Allerdings hat dieser Ansatz auch Nachteile. Automatisch wird aus früheren Planungen eine Planung für die Zukunft erstellt, ohne die Zufriedenheit der Klienten und Betreuer zu berücksichtigen,
Andererseits hat die Duplizierung einer bewährten Planung viele Vorteile. Die Kontinuität der Pflege ist gewährleistet, was das Vertrauen und die Zufriedenheit der Kunden stärkt. Die Pflegekräfte wiederum profitieren von einer gewissen Stabilität, da sie ihre Arbeitszeiten und ihre Kunden kennen. Außerdem wird durch die Einfachheit der Methode frei Zeit geschaffen, um sich auf andere Aufgaben abseits der Neugestaltung des Dienstplans zu konzentrieren.

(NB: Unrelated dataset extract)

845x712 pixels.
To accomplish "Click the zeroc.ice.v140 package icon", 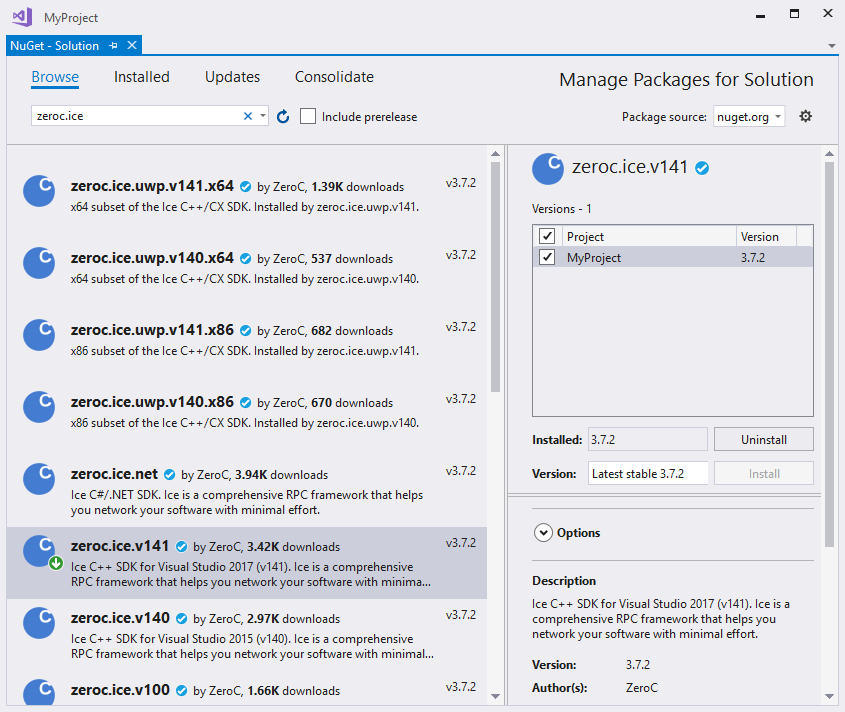I will (x=39, y=623).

Umsetzung in MedLink. Es ist nun möglich, den zukünftigen Dienstplan durch Duplikation zu verwalten.
Sobald diese Funktion aktiviert ist, werden anstehende Besuche automatisch in Touren platziert, die mit der aktuellen Woche oder, falls erforderlich, mit einer oder zwei vorhergehenden Wochen identisch sind. Auf diese Weise wird die zukünftige Planung der wiederkehrenden Aktivitäten mit der aktuellen Planung identisch sein.
Das Backoffice muss dann nur noch die neuen Betreuungen verwalten und die Anpassungen aufgrund unvorhergesehener Ereignisse im Alltag vornehmen.